Dionysius said:
in fairness, the oral stage lasted quite awhile.
in the sense that no major transcriptions of the new testament were made.
What is most likely is that after Jesus died and his followers recovered from the shock, they banded together. This core group would have been those who knew Jesus well and had spent time with him. Their personal experiences would have sustained their faith and been demonstrated to non believers some of whom would have been converted. It is likely that the first christians (apostles and other followers) would have told their personal stories of Jesus to others and spread interest in christianity that way: "I remember a day on the road to Nazereth when Jesus called me aside and told me..." or "there was the time when I got angry at Simon and Jesus looked at me and I knew I had been wrong and then he smiled and I knew forgiveness..." etc. As long as there were people who could relate first hand stories of Jesus there was no need for any written record. Written records are dry and lifeless compared to a story told by someone who was actually there. And there could easily have been several hundred followers all telling their versions of what Jesus did and meant when he spoke. Imagine how many different oral traditions there were? One family told these tales, a different family told other tales.

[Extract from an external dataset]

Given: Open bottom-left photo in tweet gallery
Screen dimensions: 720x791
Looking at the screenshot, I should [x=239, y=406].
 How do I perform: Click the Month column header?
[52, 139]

As the years passed and those who were eye witnesses to Jesus' life died, the christian communities had fewer and fewer story tellers. The next generation began to take over: "My mother told me of the day Jesus spoke by the Sea of Gallilee, She wept when she told me what he said. 'Blessed are the' ..."

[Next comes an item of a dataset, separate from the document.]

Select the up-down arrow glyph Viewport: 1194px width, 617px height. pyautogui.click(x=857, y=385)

So between 20 and 40 years after the death of Jesus literate followers would begin to collect the stories told by members of their church. These texts would have been the basis for the gospels. I'm sure many of the stories were misremembered, embellished or just plain wrong. They did the best they could in an illiterate world where written material was subject to easy destruction.
350 years after Jesus' death (the equivalent of 1650 to 2000 AD) when the church tried to agree on a cannon, they had to sort through hundreds of texts and figure out which they thought were most likely to be the most accurate and not step too far outside of the current church doctrine. They would have had to collect copies of texts used by churches all over the mediterranean world and go through them. Tough job.
Those first christians were incredible salespeople and convinced many people to convert. They did it through the one on one interaction with people. If you are a christian, most likely, you will say it was god speaking through them; if you are not a christian, you will find another reason for their ability to convert peope. But in any case convert people they did. True or not, the message they told one on one was very powerful.